EXERCISE PROMPT:
Transcribe exactly the lines from the one containing "1512x794 pixels. Task: Switch" through the end of the data, both included. Leave out pictures.

INPUT:
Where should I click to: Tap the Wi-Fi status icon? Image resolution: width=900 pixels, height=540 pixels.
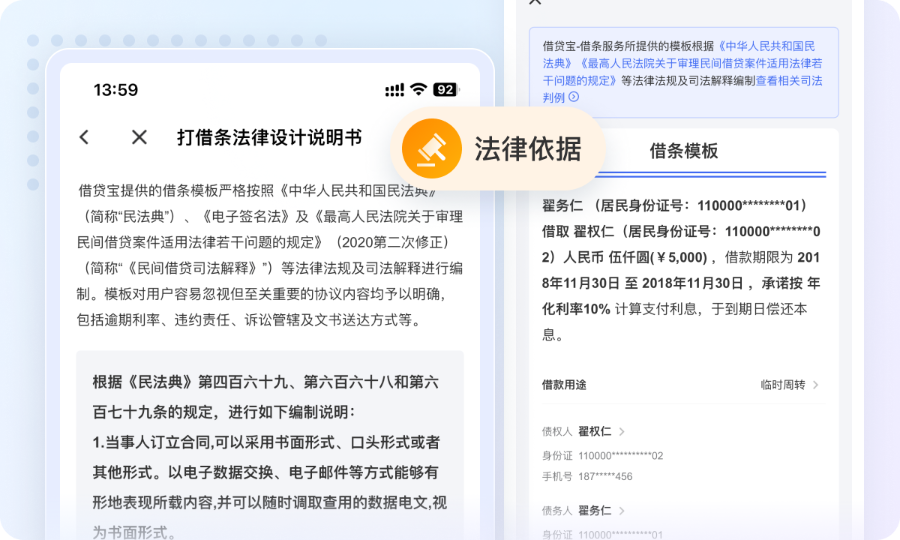coord(418,90)
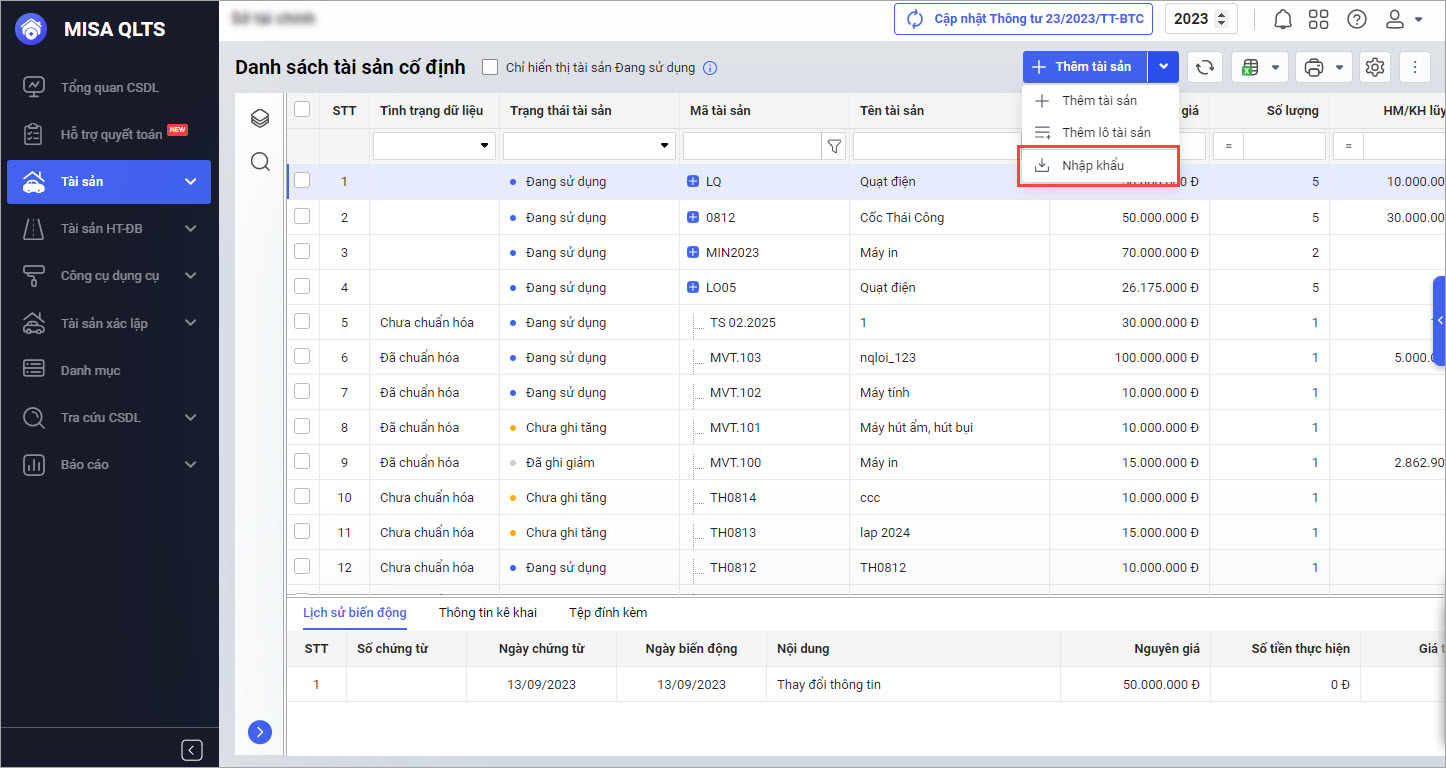Open the apps grid icon
Image resolution: width=1446 pixels, height=768 pixels.
coord(1319,19)
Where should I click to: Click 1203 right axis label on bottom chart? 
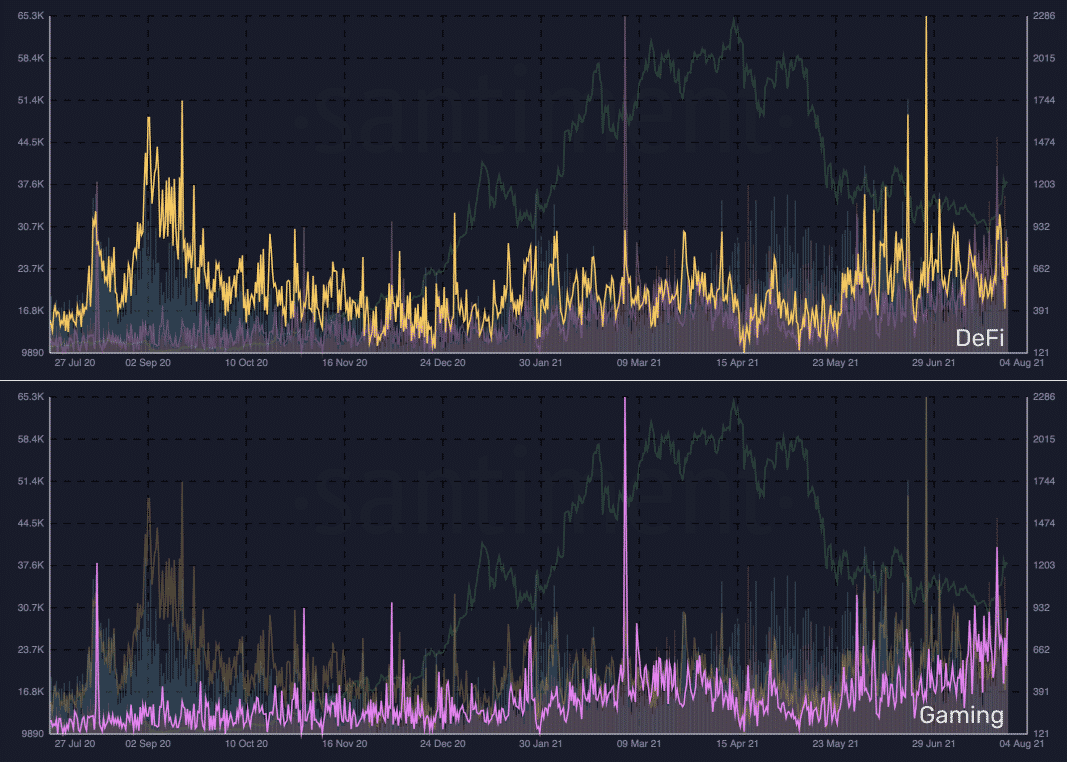1044,565
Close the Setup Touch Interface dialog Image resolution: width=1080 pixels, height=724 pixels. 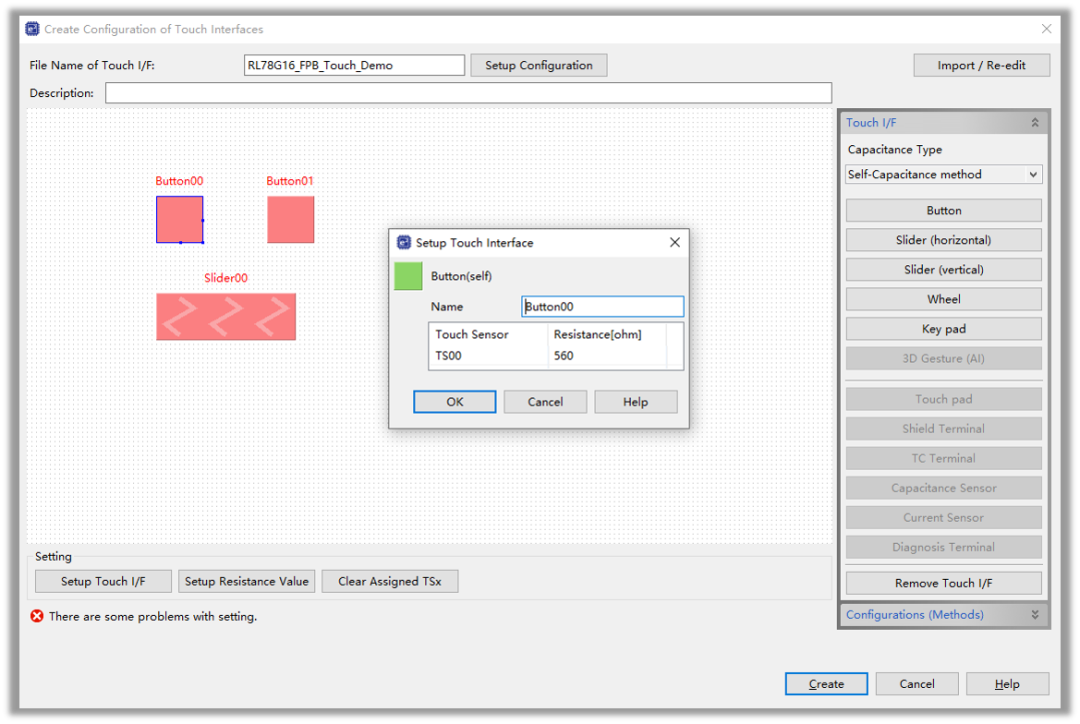point(674,242)
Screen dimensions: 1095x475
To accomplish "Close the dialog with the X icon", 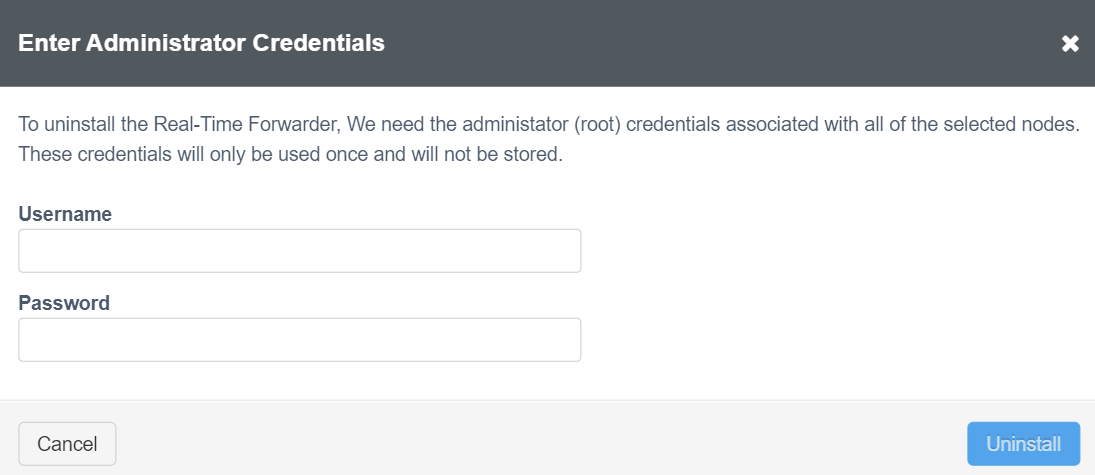I will coord(1070,43).
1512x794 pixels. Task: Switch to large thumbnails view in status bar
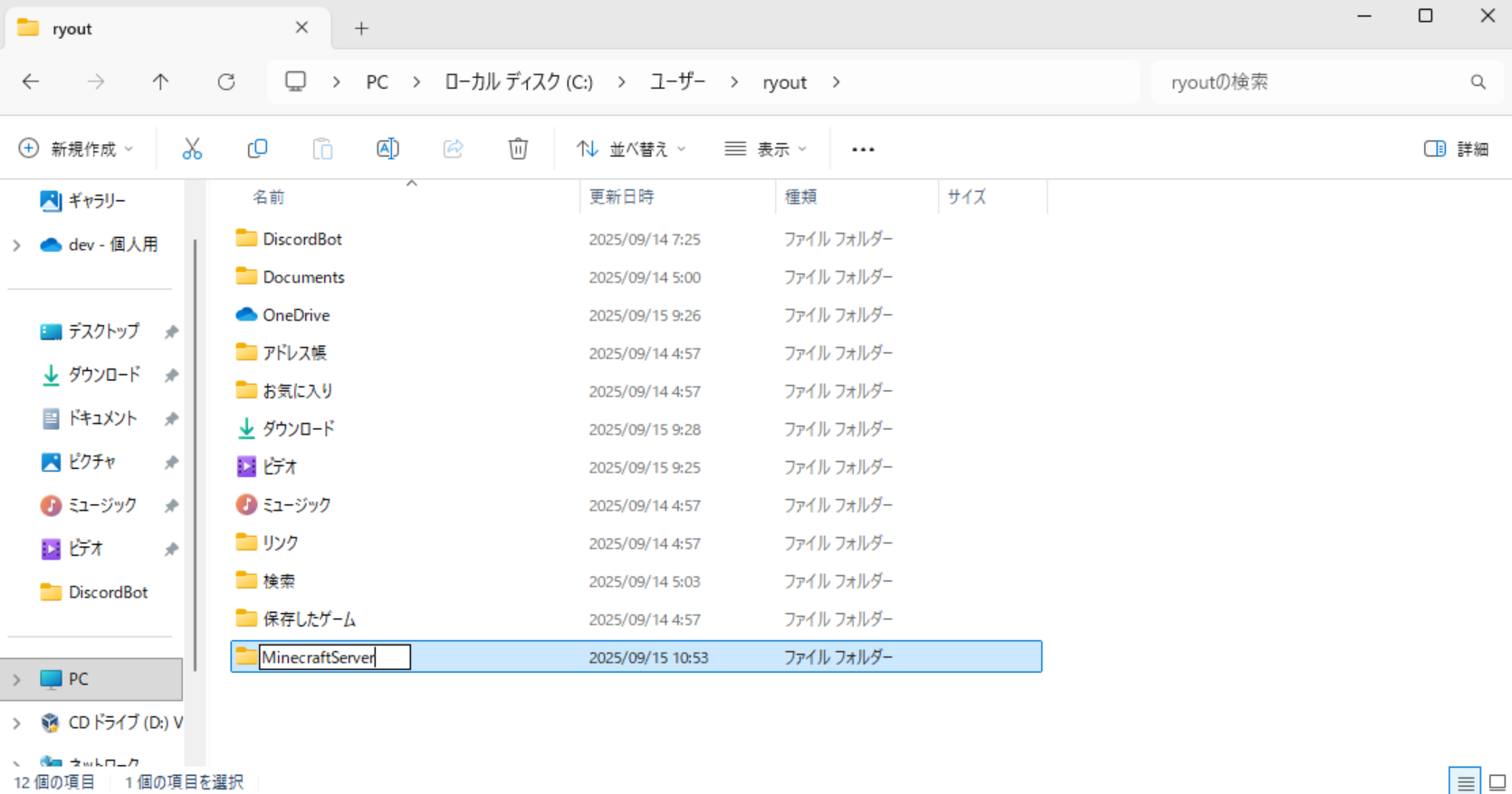click(x=1497, y=781)
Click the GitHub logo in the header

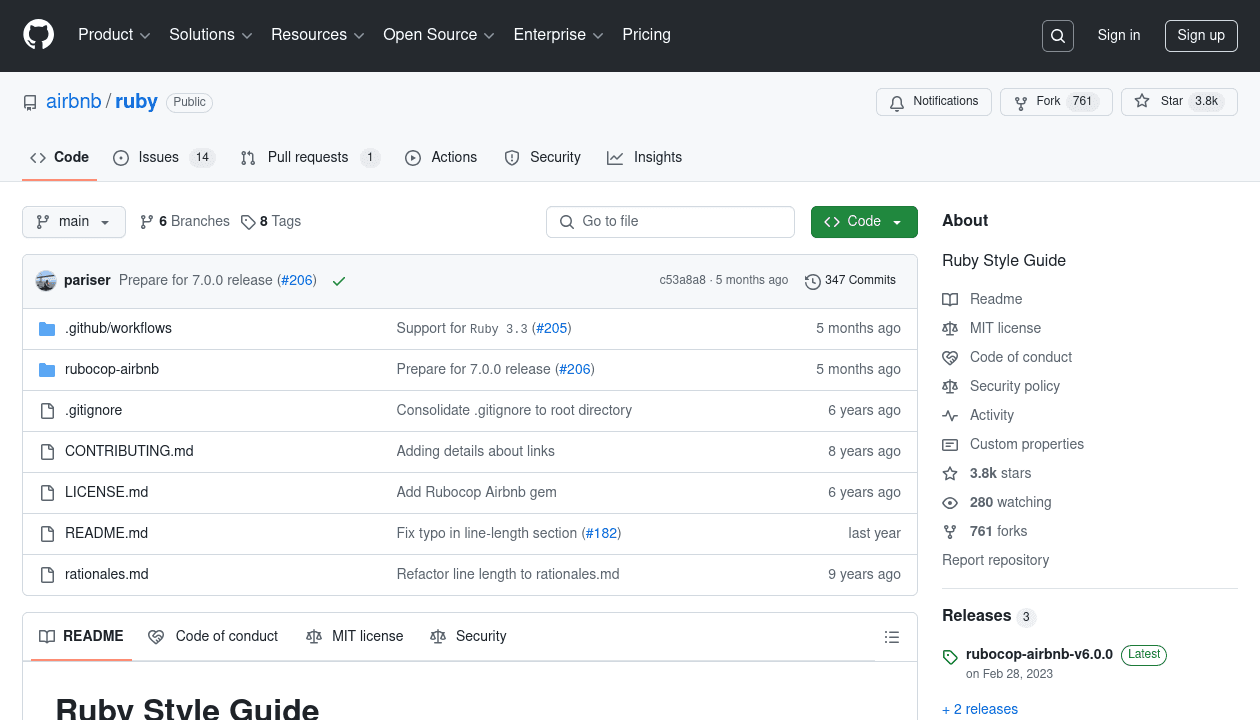click(x=38, y=35)
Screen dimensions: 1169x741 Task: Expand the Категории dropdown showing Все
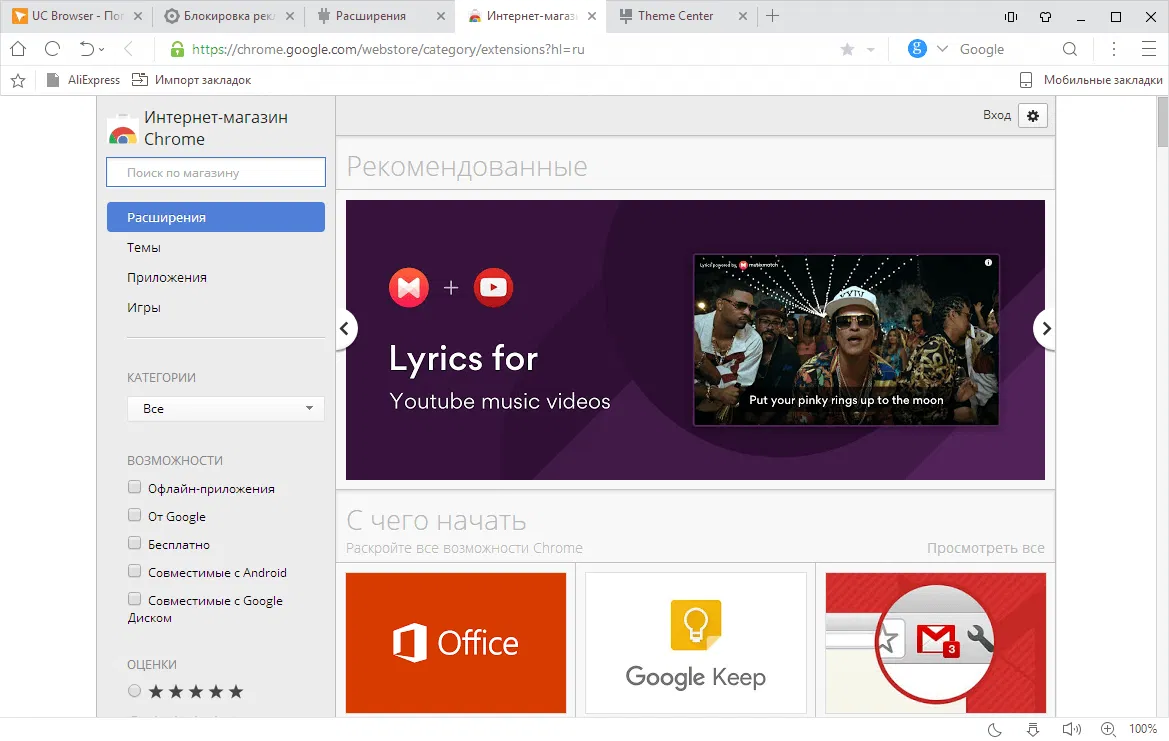[226, 409]
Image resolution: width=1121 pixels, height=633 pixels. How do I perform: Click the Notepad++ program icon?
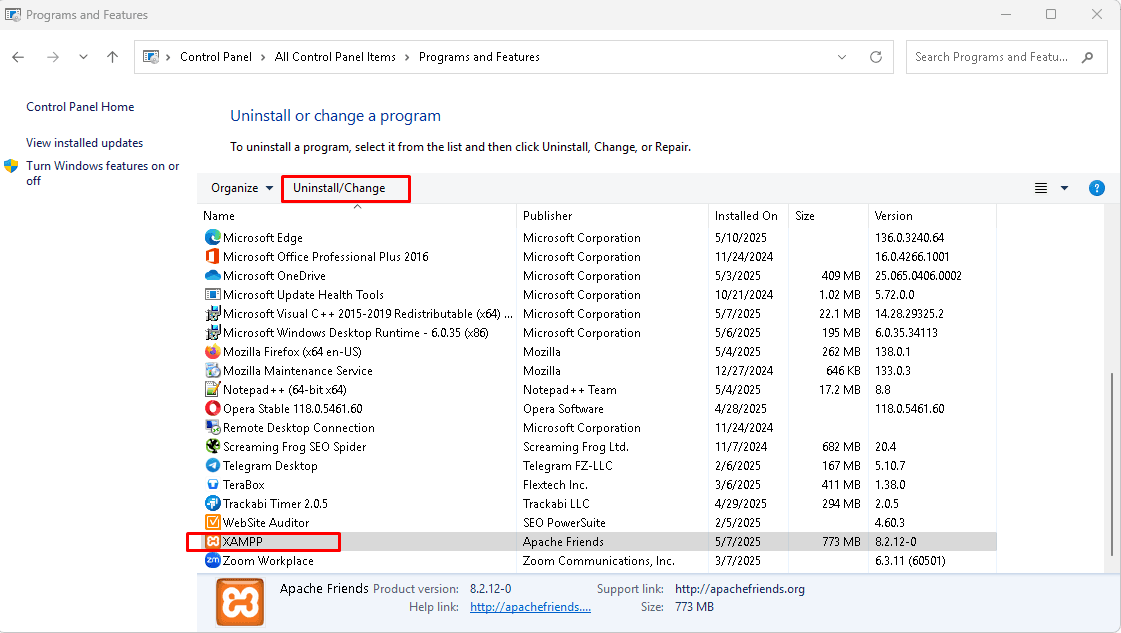(x=212, y=390)
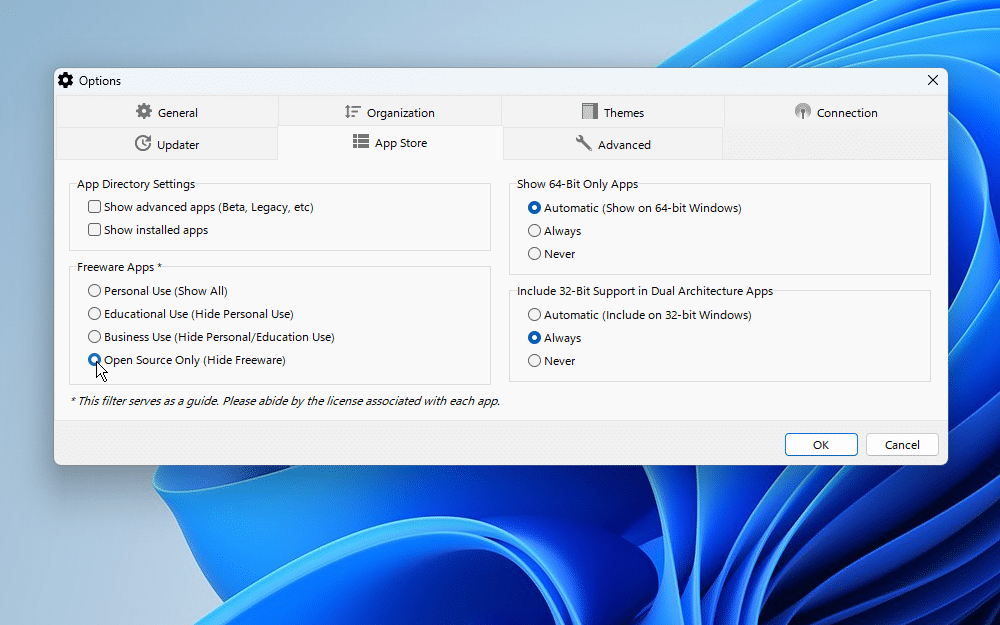This screenshot has height=625, width=1000.
Task: Select Educational Use (Hide Personal Use)
Action: (94, 313)
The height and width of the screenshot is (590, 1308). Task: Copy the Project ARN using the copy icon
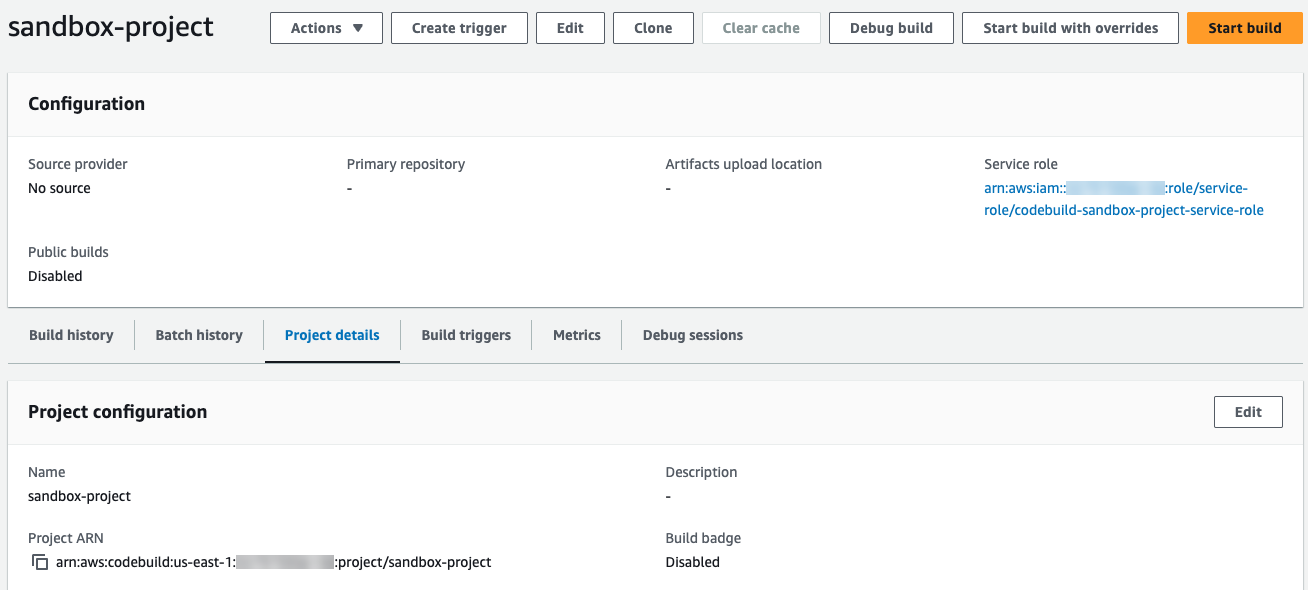[x=40, y=562]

ANSWER FOR THIS EXERCISE:
1512x794 pixels. Task: Switch to large thumbnails view in status bar
click(x=1497, y=781)
Click the GitHub logo in the header

click(x=38, y=35)
Screen dimensions: 1169x741 Task: Expand the Категории dropdown showing Все
[226, 409]
Image resolution: width=1121 pixels, height=633 pixels. How do I perform: Click the Notepad++ program icon?
(x=212, y=390)
This screenshot has height=625, width=1000.
Task: Select Educational Use (Hide Personal Use)
Action: (94, 313)
The height and width of the screenshot is (590, 1308). Task: Copy the Project ARN using the copy icon
[x=40, y=562]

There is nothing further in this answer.